[Interface element records]
◇ ◇ ◇ ◇

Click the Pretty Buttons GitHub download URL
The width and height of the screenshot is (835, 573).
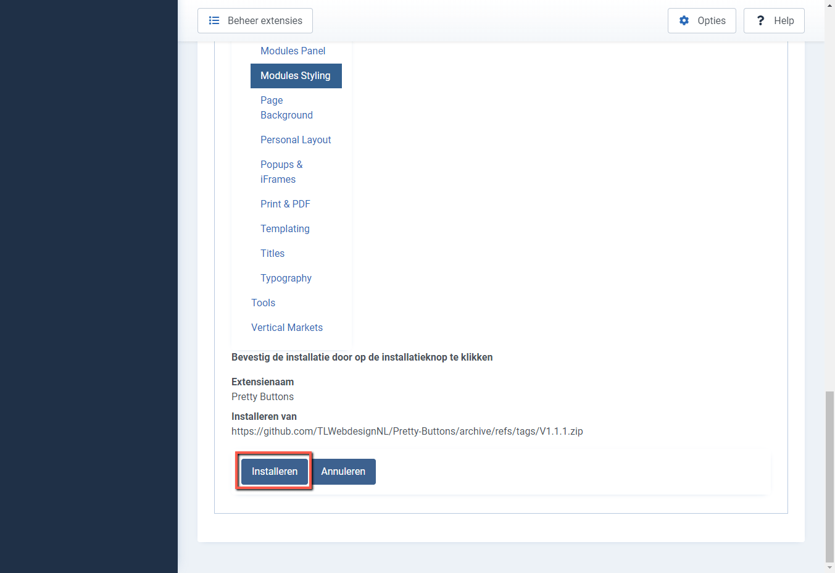pyautogui.click(x=407, y=431)
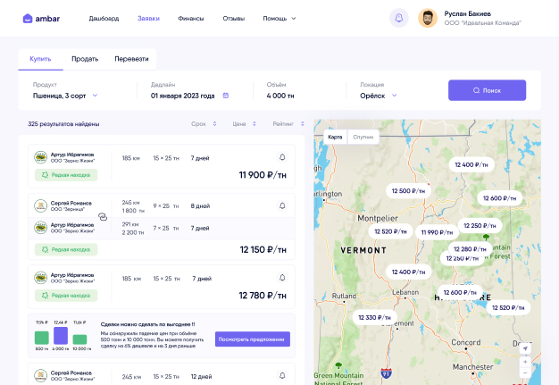Open notifications bell in header

(x=398, y=18)
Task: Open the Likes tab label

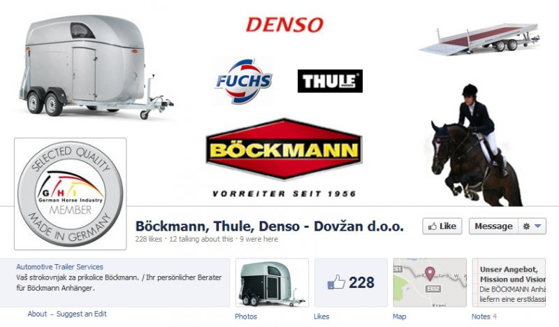Action: pyautogui.click(x=321, y=317)
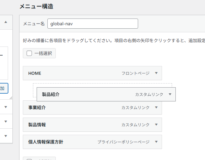The width and height of the screenshot is (205, 160).
Task: Open the 製品紹介 item's settings arrow
Action: pos(170,94)
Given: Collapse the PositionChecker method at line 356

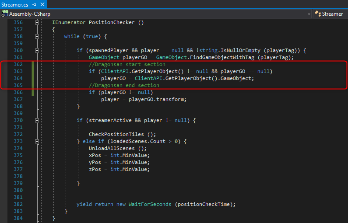Looking at the screenshot, I should [x=37, y=22].
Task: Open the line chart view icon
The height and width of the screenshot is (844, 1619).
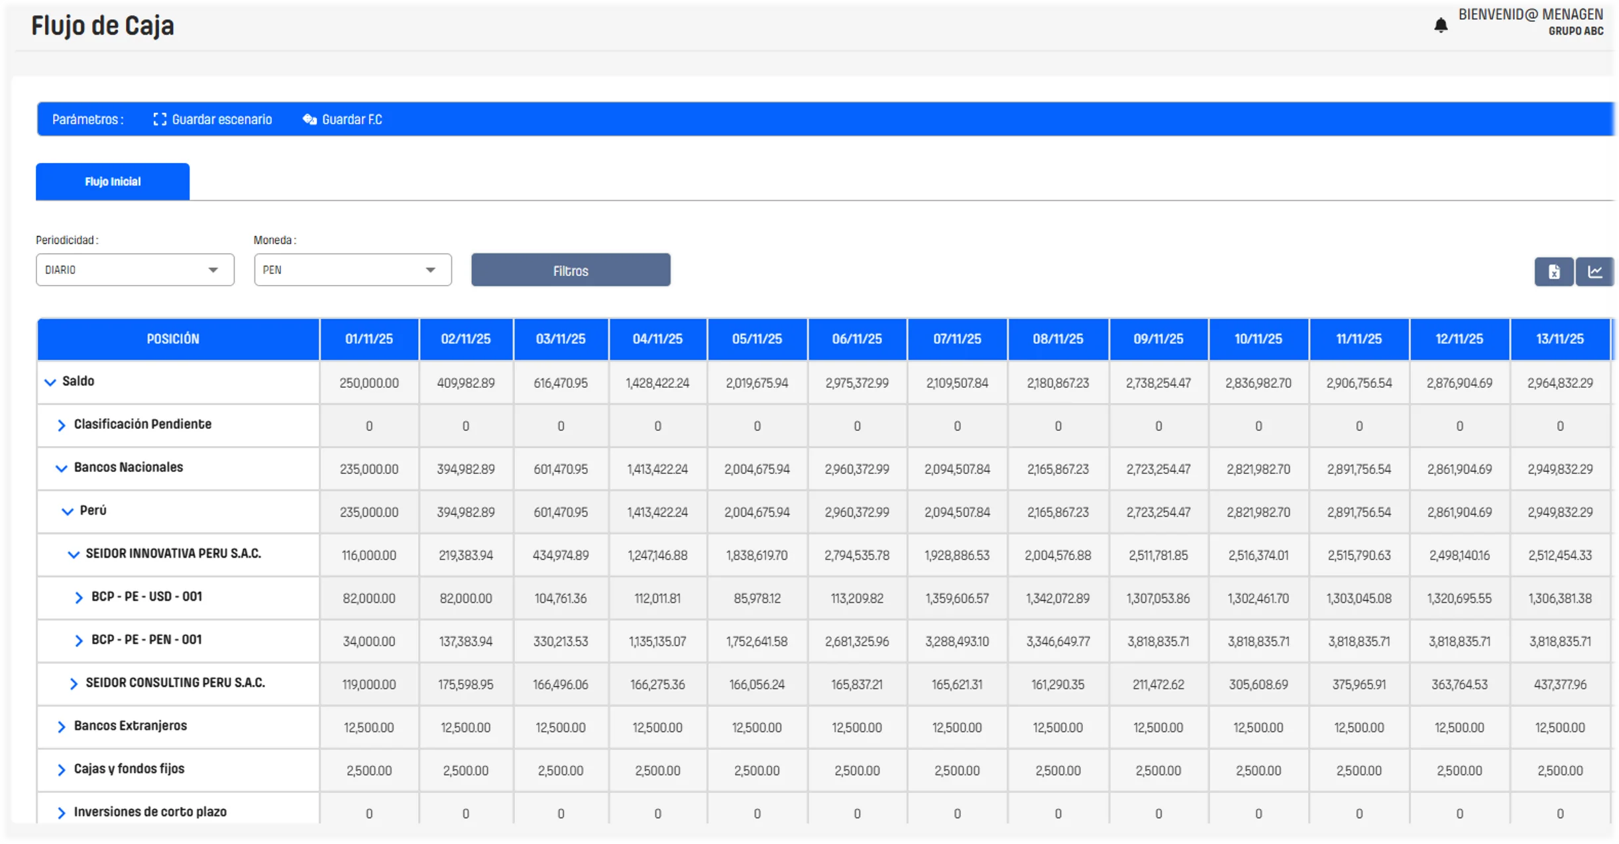Action: coord(1594,272)
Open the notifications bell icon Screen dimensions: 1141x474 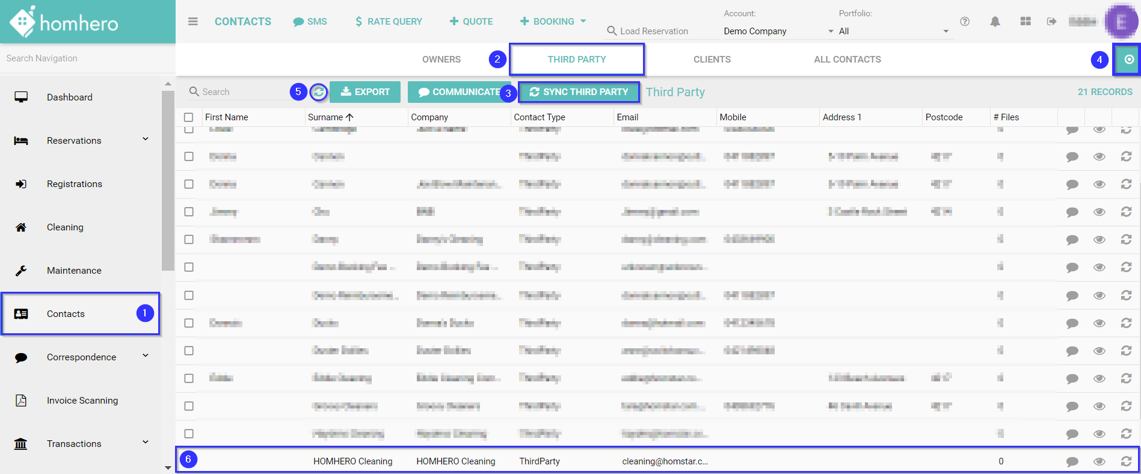point(995,22)
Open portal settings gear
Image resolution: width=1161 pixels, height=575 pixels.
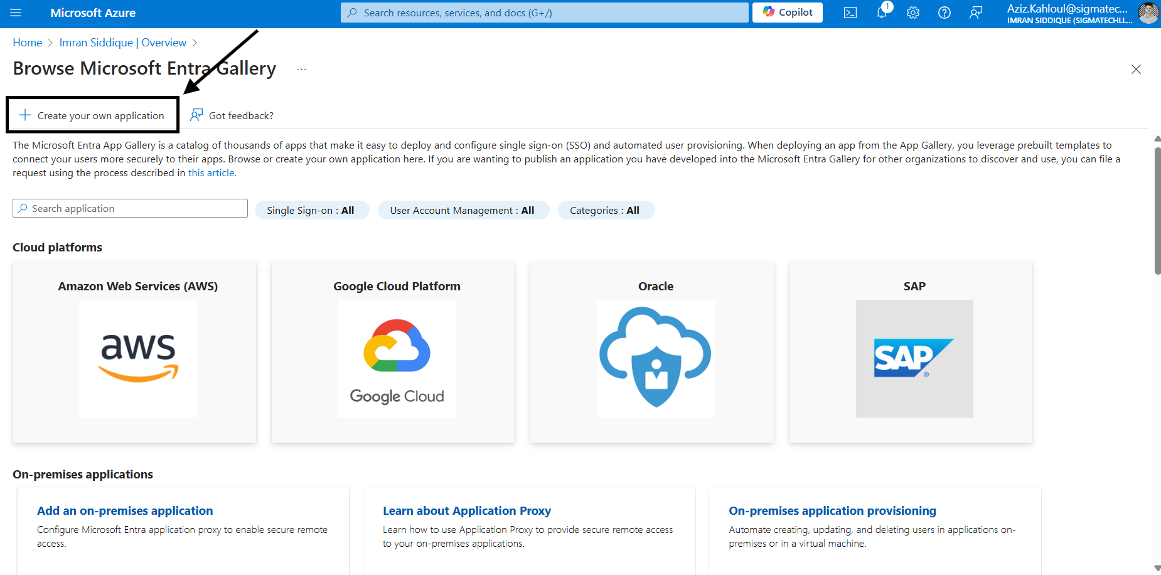tap(913, 13)
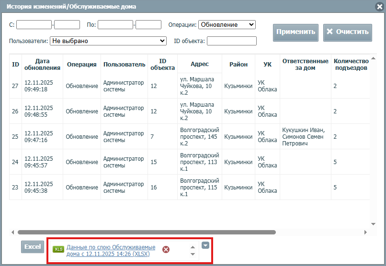The image size is (386, 266).
Task: Open the Операции dropdown
Action: coord(227,24)
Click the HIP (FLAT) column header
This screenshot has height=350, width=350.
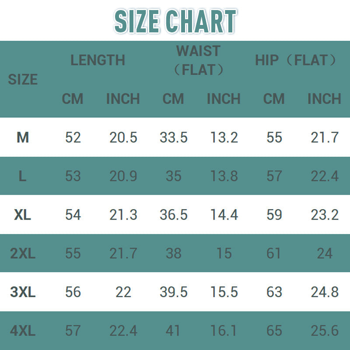click(x=296, y=60)
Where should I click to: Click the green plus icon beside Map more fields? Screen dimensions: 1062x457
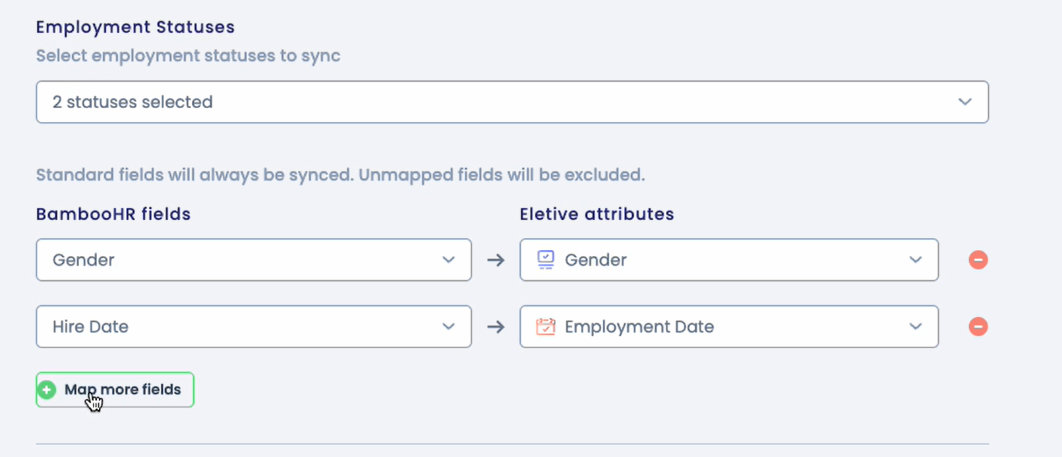pyautogui.click(x=47, y=390)
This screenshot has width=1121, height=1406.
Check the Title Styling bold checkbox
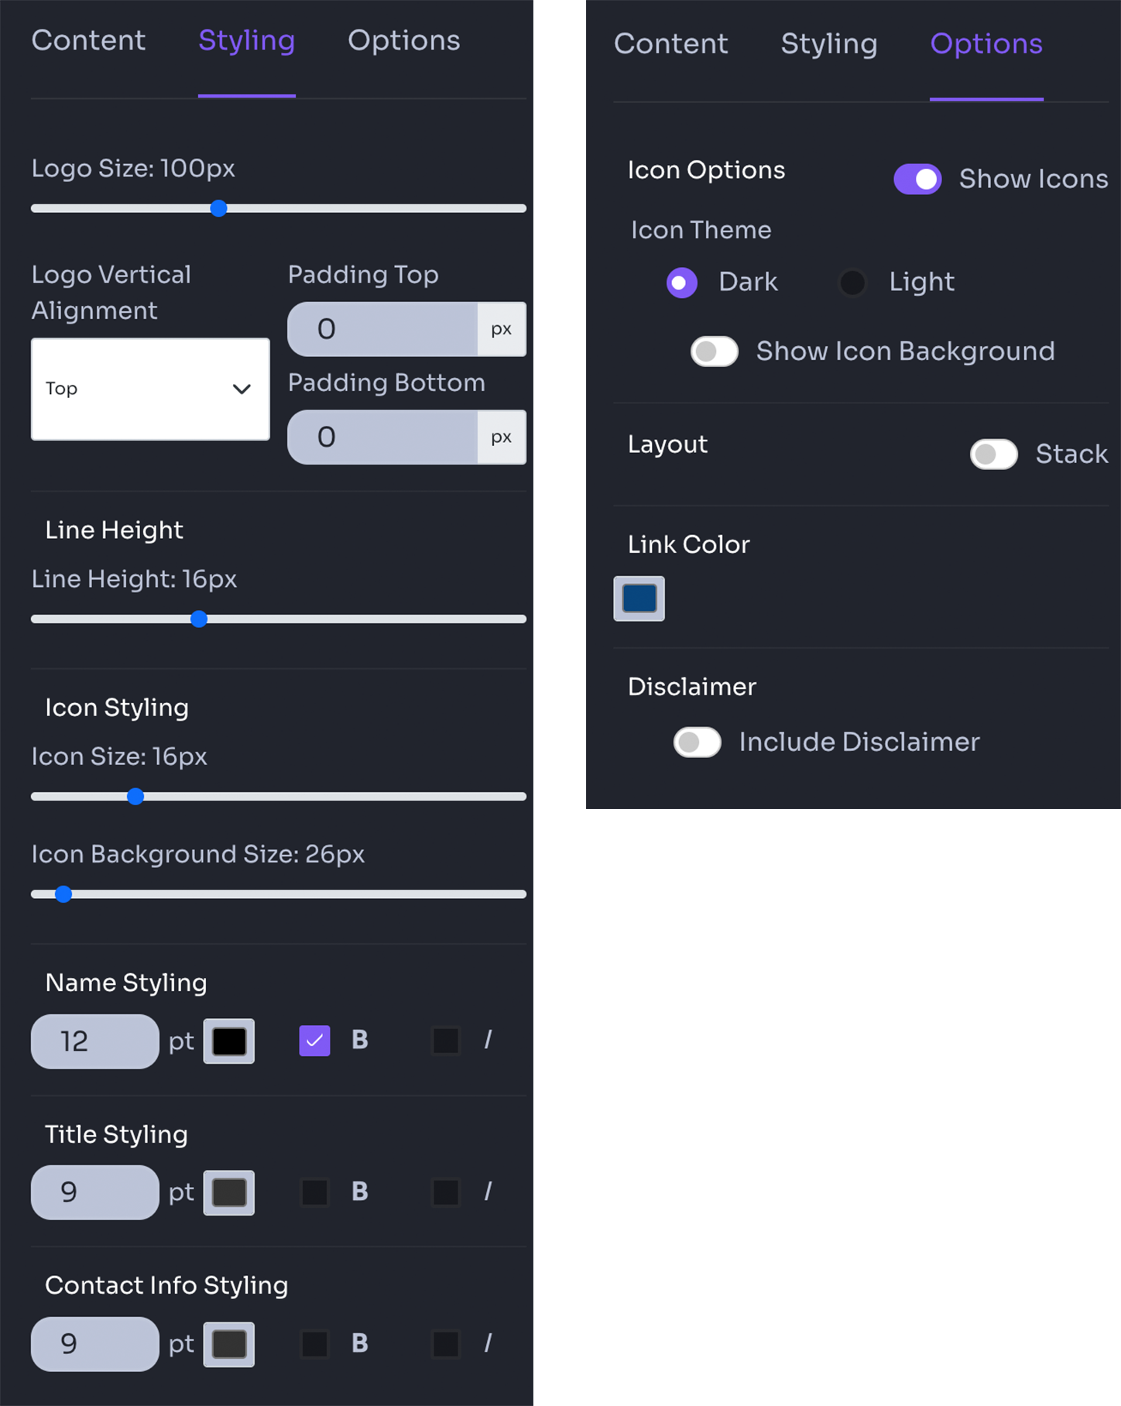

◇ ◇ ◇ ◇

== What is needed ==
Can you rewrite the records from the line containing "Open portal settings gear" through the end of the records, replacing "checkbox" with "tick box" and leaving every other word as it is, with the pictures left out?

== Exercise output ==
Open portal settings gear
Image resolution: width=1161 pixels, height=575 pixels.
tap(913, 13)
The image size is (386, 266).
Task: Open the Операции dropdown
Action: coord(227,24)
Click the HIP (FLAT) column header
This screenshot has height=350, width=350.
click(x=296, y=60)
Where should I click to: Click the green plus icon beside Map more fields? Screen dimensions: 1062x457
pyautogui.click(x=47, y=390)
This screenshot has width=1121, height=1406.
Check the Title Styling bold tick box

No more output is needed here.